By Kannaki Deka
(Reuters) -U.S carriers Delta Air Lines and Alaska Air Group cancelled hundreds of flights on Tuesday due to adverse weather conditions and rising cases of the Omicron variant.
Delta said it expected to cancel more than 250 of 4,133 scheduled flights on Tuesday, while Alaska cancelled 170 flights across its network and warned of more cancellations and delays throughout the week.
Total cancellations as of 14.00 ET (19.00 GMT) within, into, or out of the United States stood at 1,034, with 2,694 flights delayed, marking a fifth day of flight cancellations.
Delta said it was working to re-route and substitute some planes.
Alaska Airlines said as it heads into Wednesday and Thursday, it is proactively thinning Seattle departures by about 20% to allow for additional time to de-ice aircraft, a requirement during winter weather.
Despite the ongoing disruption, the U.S. Centers for Disease Control and Prevention said on Tuesday it is not currently considering recommending a vaccine mandate for domestic flights, responding to a suggestion the previous day by Dr. Anthony Fauci, the government's top infectious disease expert.

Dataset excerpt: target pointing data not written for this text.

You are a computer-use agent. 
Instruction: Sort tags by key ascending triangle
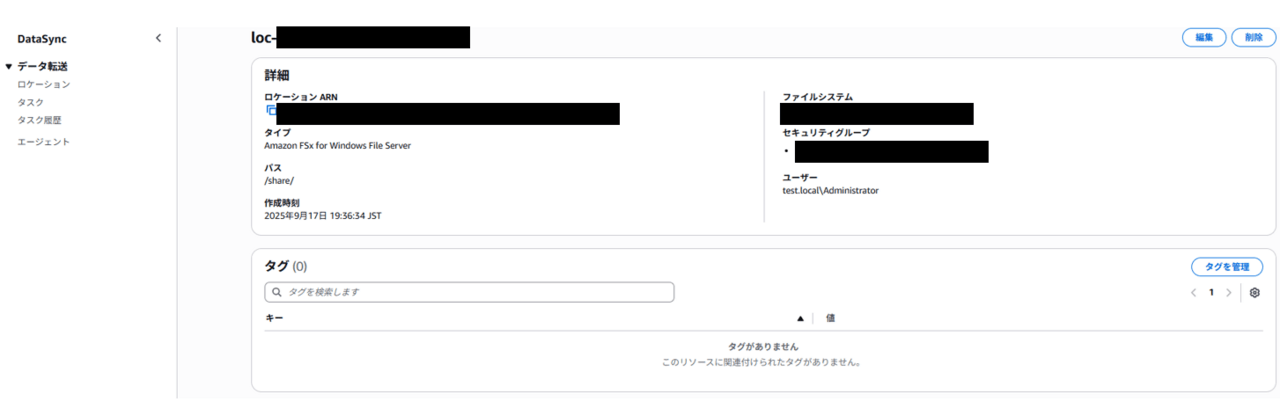[800, 318]
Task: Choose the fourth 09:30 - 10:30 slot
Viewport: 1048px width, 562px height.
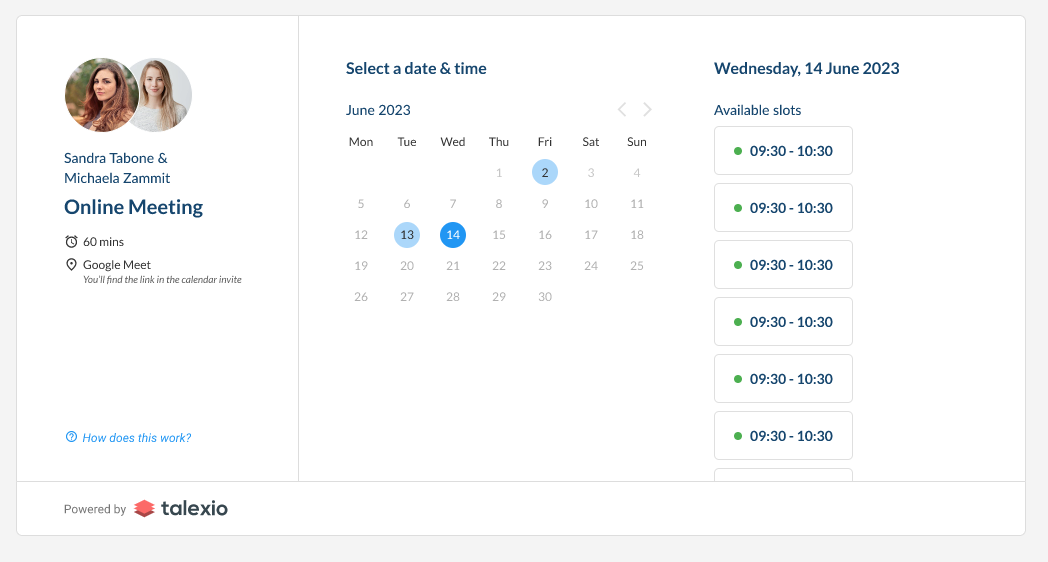Action: pos(783,321)
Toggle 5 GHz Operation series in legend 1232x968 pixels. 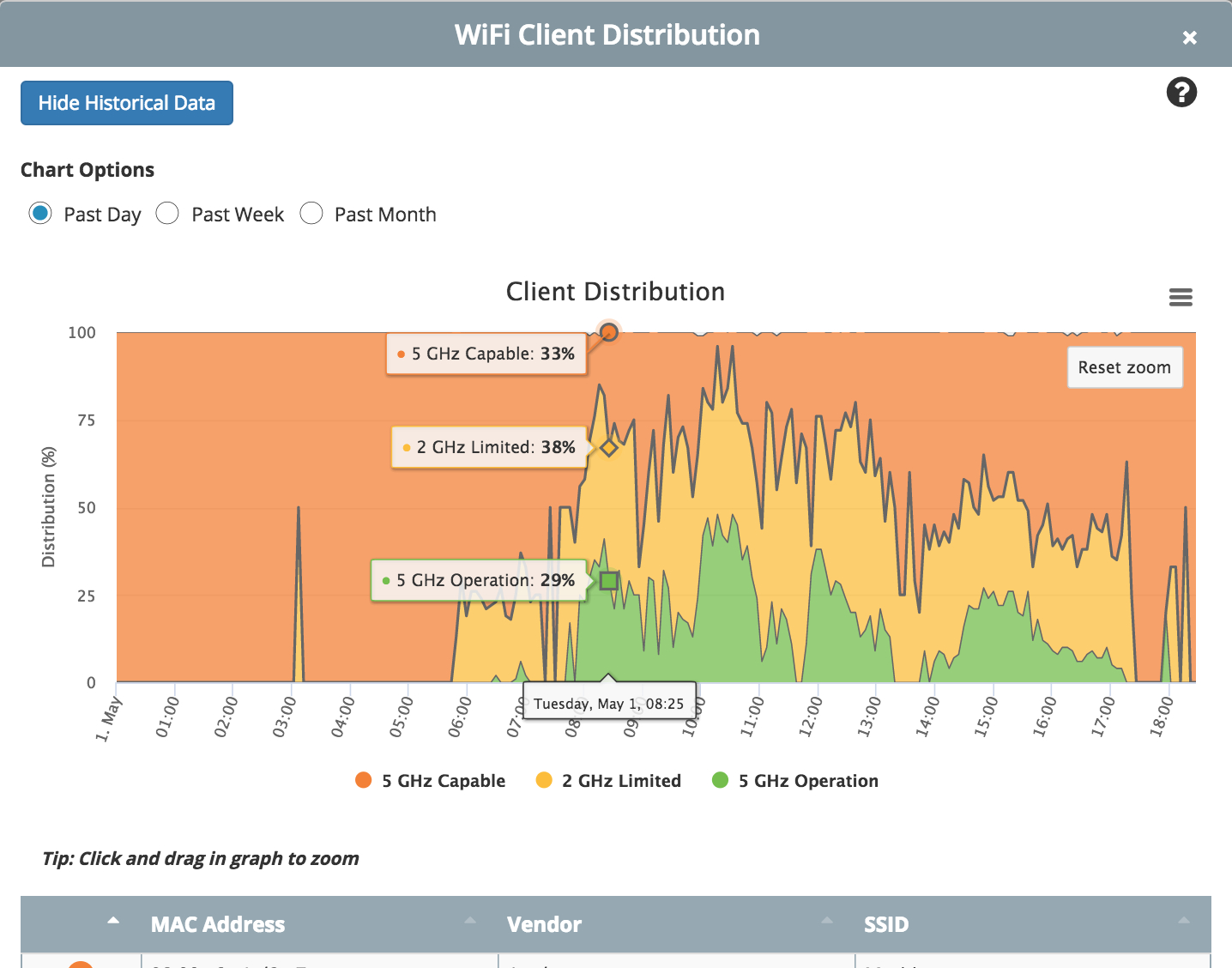808,781
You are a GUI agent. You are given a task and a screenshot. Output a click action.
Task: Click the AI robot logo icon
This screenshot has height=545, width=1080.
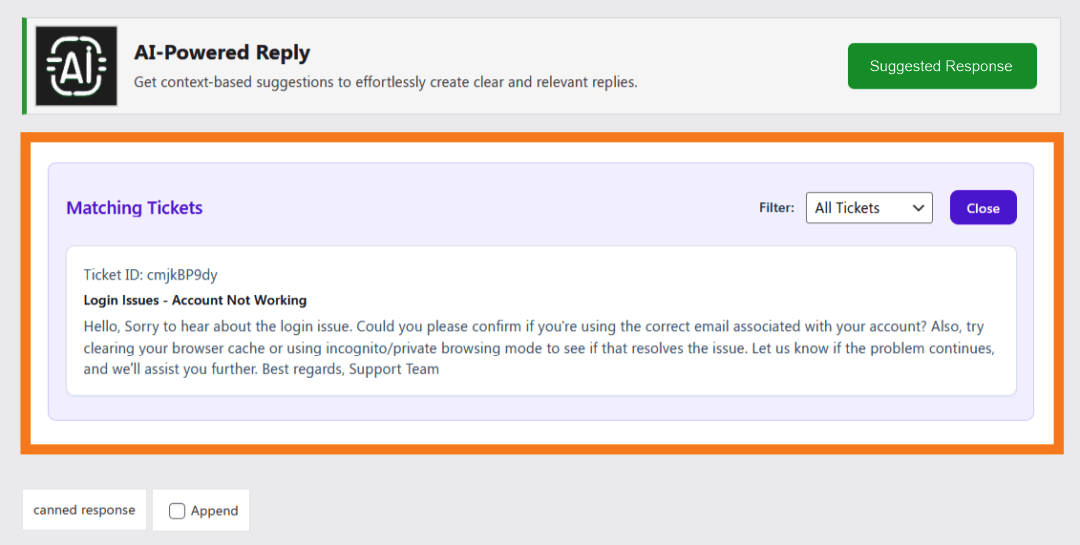[76, 66]
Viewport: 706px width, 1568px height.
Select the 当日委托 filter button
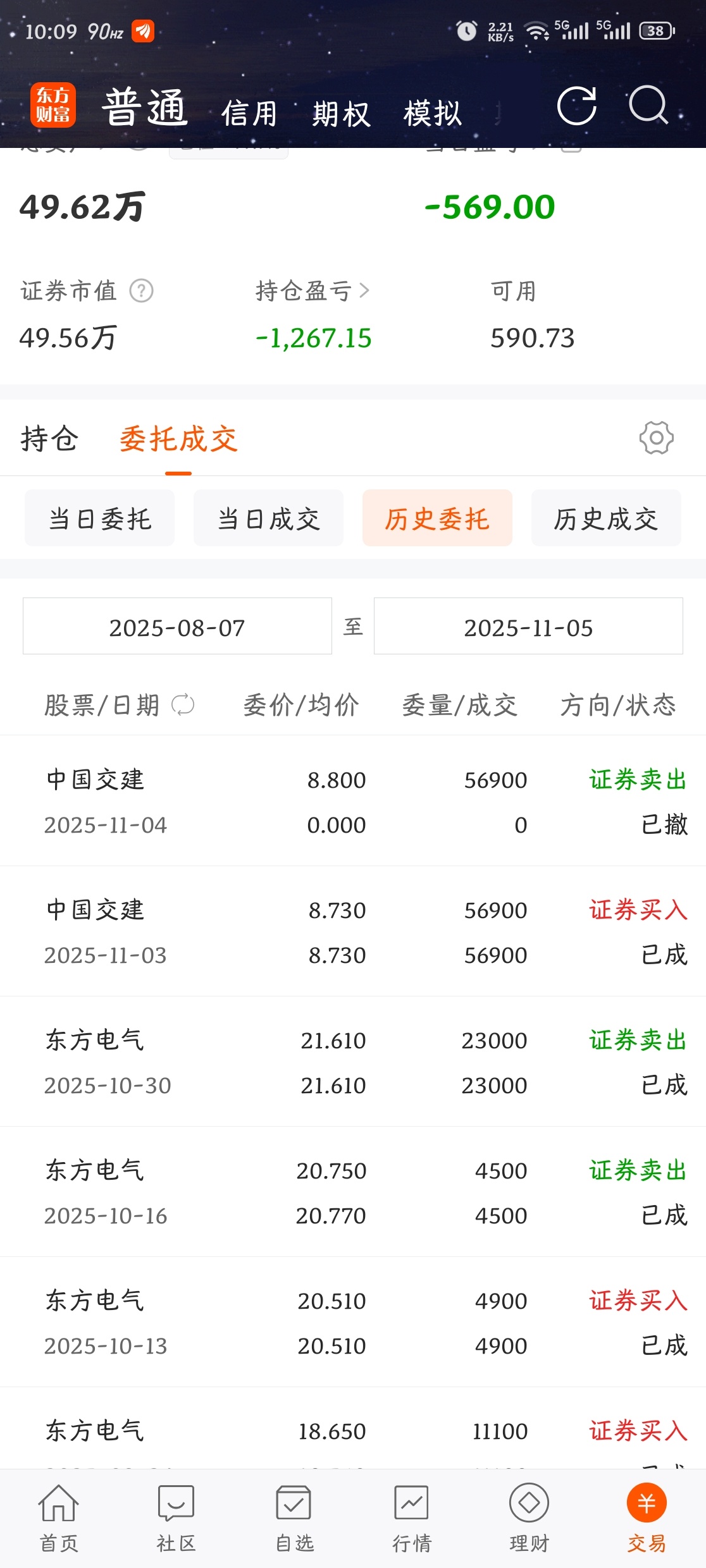point(99,518)
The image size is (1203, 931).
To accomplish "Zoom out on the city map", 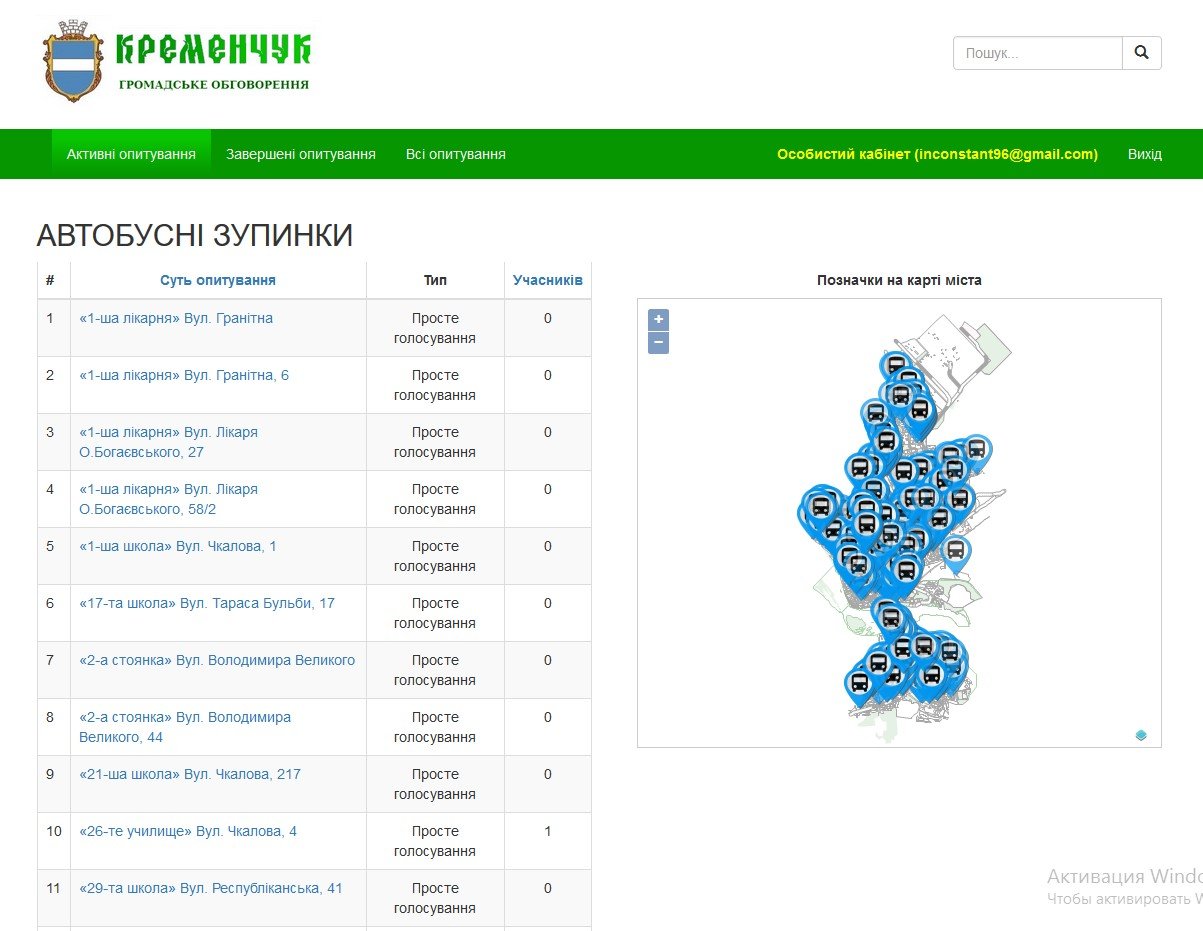I will pyautogui.click(x=658, y=343).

"Right now, what we're talking about is ways to get people vaccinated. Certainly domestic flights has been a topic of conversation, but that is not something we're revisiting right now," CDC Director Rochelle Walensky said on National Public Radio when asked about Fauci's comment.
Walensky said the CDC considers all potential policy and it strongly recommends vaccinations, noting that unvaccinated people have a much higher chance of being hospitalized from COVID-19.
U.S. carriers also canceled more than 1,000 flights on Monday after grounding thousands of planes over the Christmas holiday weekend as airlines struggled with staff shortages from COVID-19 infections and bad weather in parts of the country.
Snowy weather in the Pacific Northwest on Monday contributed to the cancellation of more than 110 flights scheduled to land at Seattle-Tacoma Airport.
Rising infections causing pilots and cabin crew to quarantine have also forced many flight cancellations.
The average number of new COVID-19 cases in the United States has risen 55% to over 205,000 per day over the last seven days, according to a Reuters tally.
The CDC said on Monday it was shortening the recommended isolation time for infected Americans to five days from 10 days previously, if they are asymptomatic. The move could help airlines and other businesses mitigate staff shortages.